Galicki: We had the problem last year. We had all these people email us from South Carolina, North Carolina and say, “Hey, can you add us? Can you add our cities to Roamer?” and we added them and we got a lot of listings, but there were very few people wanting to go to those places. So part of it, when we grow in size and you aggregate everyone in that one place, then you will find and capture that one, or two, or three people that want Charleston or Durham or Charlottesville for the summer. And that was something we saw.
One of the few people I know who was leaving Seattle for the summer found a girl in New York who was going to Seattle for the summer, and so it’s like ships in the night connections. I feel like there are so many ships in the night out there. Everyone is already doing these transactions in these little pockets. You know? In Facebook groups, on listservs, through email. We’re kind of saying, hey everyone, come together, put it in one place, let’s provide a really good mechanism for you to find the right match.
Like you’ve said, a lot of what people use Roamer for is to find short term housing. Do you guys have any ambitions to move into long term housing as well?
Are thing from the beginning was always like we had certain hypothesis and we had certain ideas of what we wanted Roamer to be, but as it’s grown, and as we’ve learned, we have no preconceived notion of what Roamer will be or should be. We’re just responding to our users and trying to evolve with that. We don’t want to create a product that no one uses and no one wants.
We’re certainly open to evolving further and going into longer term leasing market. I think that’s where the bidding / auction mechanism comes in because that mechanism is applicable in a lot of spaces, it’s not limited to what we’re doing. So I think there is a potential move there. Where maybe the way you would find all housing, not just subleases, but full apartments that are empty. Landlords could list their apartments and if one had an apartment open up in a really popular building in Adams Morgan, maybe there’s a better way to find people and have people make offers. I think that could be an interesting development.

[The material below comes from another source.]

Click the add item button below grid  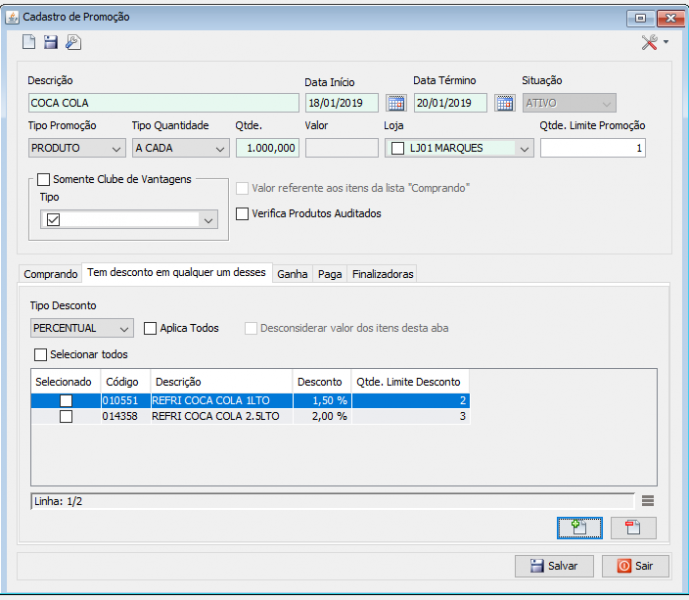click(x=579, y=529)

What would you do differently?
Murase: I think we should have started earlier. We had this conception nine months before we actually launched the website, and we were just talking about how to launch the website. But really, the greatest thing we learned from Roamer is that feedback is… like as soon as you have customers you suddenly learn all about the market you’re in, the needs of the consumer, what they want, and then you can start building. It’s basically hard to build a product based on your outside conception of what the market is. You have to actually be there, emailing the customer, and really understand what they want. To build that is really rewarding, and to have people come to you and say, “Thank you so much for helping me find a place,” there’s nothing like it. I think, that’s what I wish we would have done earlier.

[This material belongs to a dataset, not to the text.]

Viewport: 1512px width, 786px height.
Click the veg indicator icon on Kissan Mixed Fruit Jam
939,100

Galicki: Yeah, I completely agree, a startup is not really like you just go and then you have the company, it’s all learning from your users. The earliest moment, on your first day, you can go and learn better ways to do it. So I completely agree with Kentaro, just stop talking about it and find a way to execute and test some of your hypotheses. That could be walking around a campus, making a simple landing page, interviewing people. I think we were smart in that we didn’t spend two years creating the best version of Roamer with little thing possible, you know? For one, it probably wouldn’t have survived. It probably never would have gotten built because we would have just kept trying to protect it. Or you spend ten years and all your resources and time and money and then you build something and no one wants what you built. So we went, what is the barebones version of Roamer so we can start getting feedback from people, and I think we could have done that earlier.